### WRITTEN REQUEST
Reproduce every line of the data below, requests included, adjusting each coordinate in the answers by -143 and omitting the pictures.

### MATERIAL FOR THIS TASK
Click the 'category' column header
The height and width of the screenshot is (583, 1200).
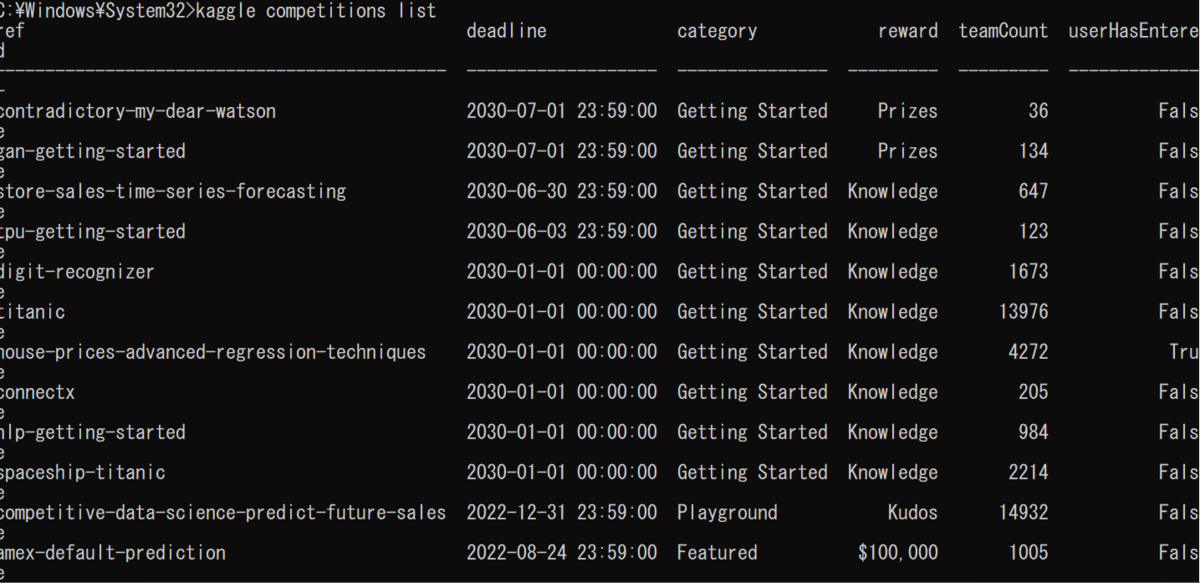pyautogui.click(x=717, y=31)
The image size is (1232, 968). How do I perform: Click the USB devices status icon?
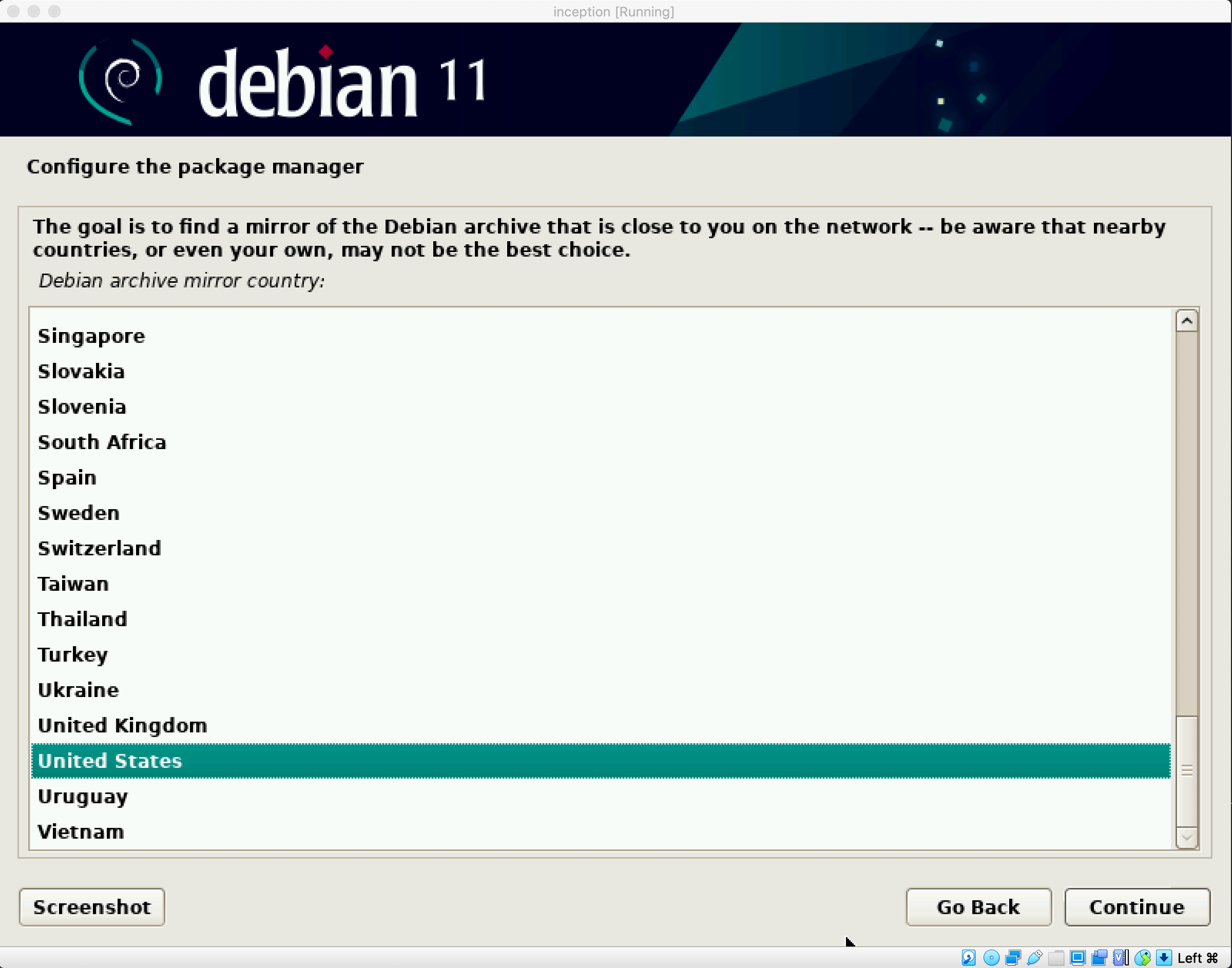1034,958
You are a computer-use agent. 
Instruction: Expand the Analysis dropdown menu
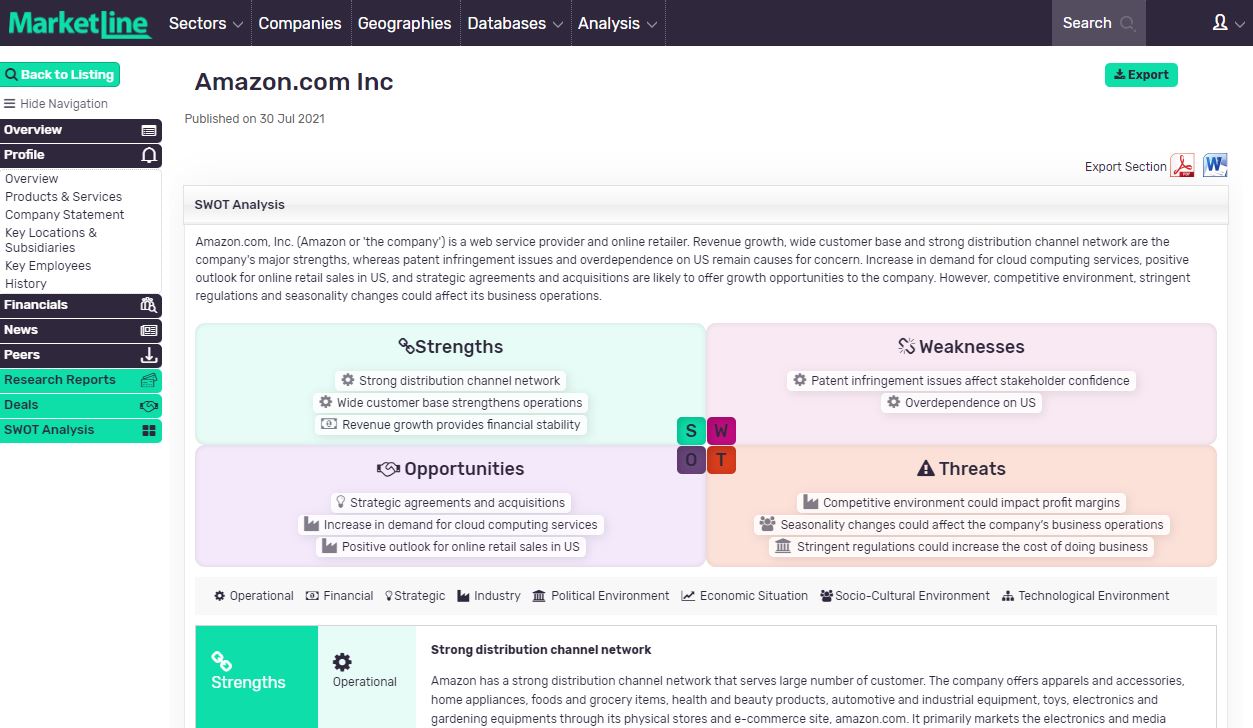point(617,23)
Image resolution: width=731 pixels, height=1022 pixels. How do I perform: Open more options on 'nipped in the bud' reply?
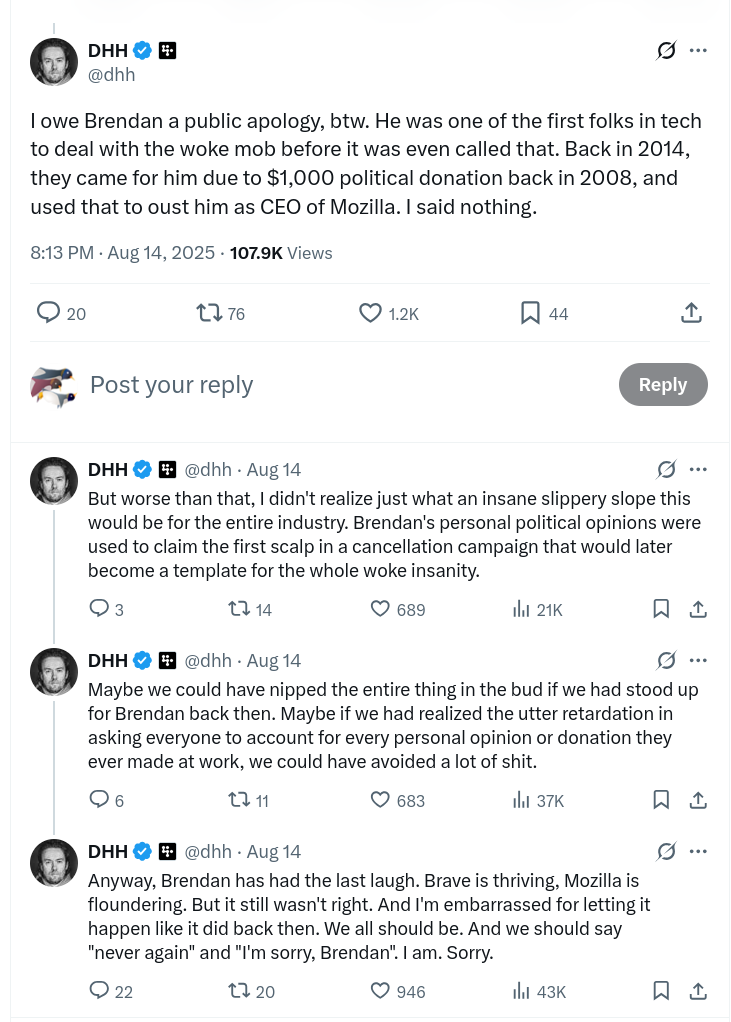[x=698, y=660]
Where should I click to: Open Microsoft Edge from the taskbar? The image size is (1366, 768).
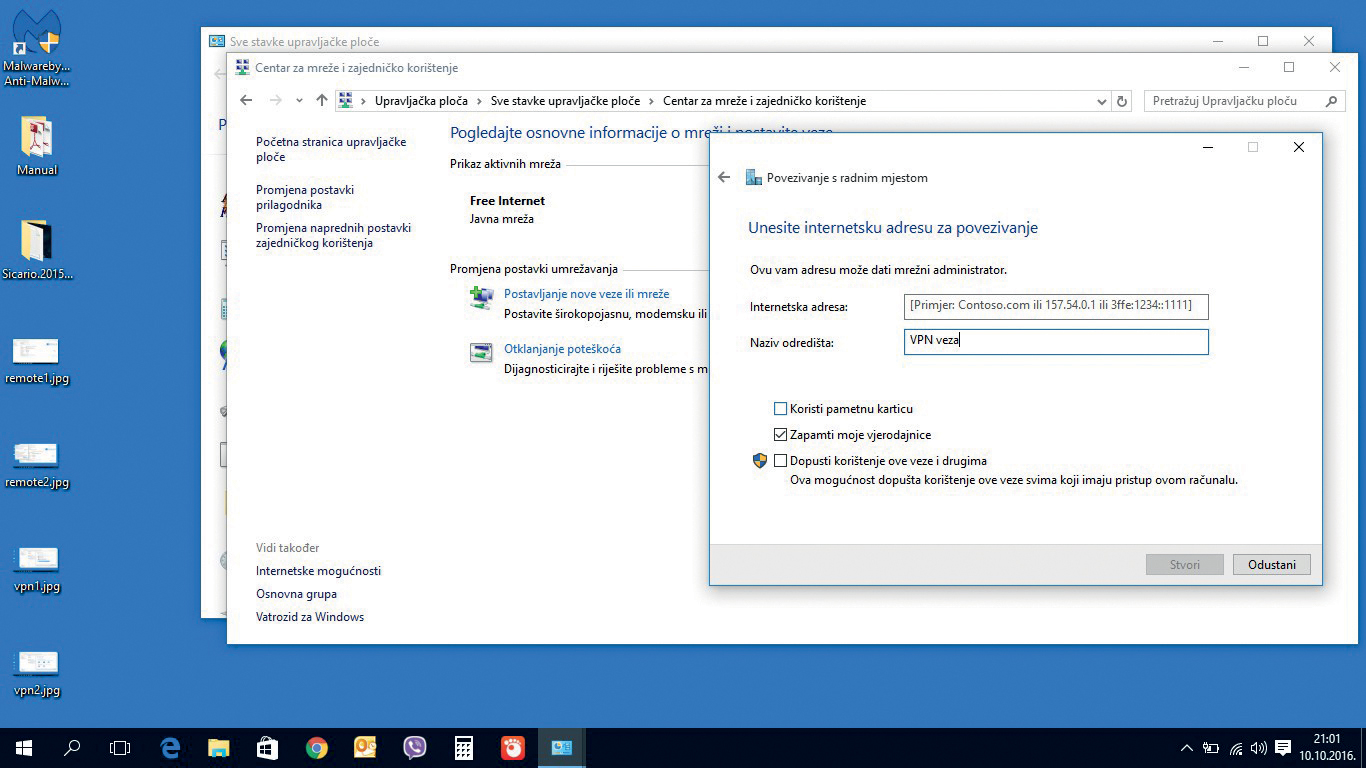pos(170,748)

### TASK ANSWER
Click the 'category' column header
The height and width of the screenshot is (583, 1200).
pyautogui.click(x=574, y=-112)
The image size is (1232, 968). How do I perform: Click the USB devices status icon?
891,815
You are a computer-use agent. 
Instruction: Expand the Analysis dropdown menu
point(474,-120)
Image resolution: width=731 pixels, height=1022 pixels. How do I perform: Open more options on 'nipped in the bud' reply?
[x=555, y=517]
Where should I click to: Open Microsoft Edge from the taskbar? The image size is (1366, 768).
pos(27,605)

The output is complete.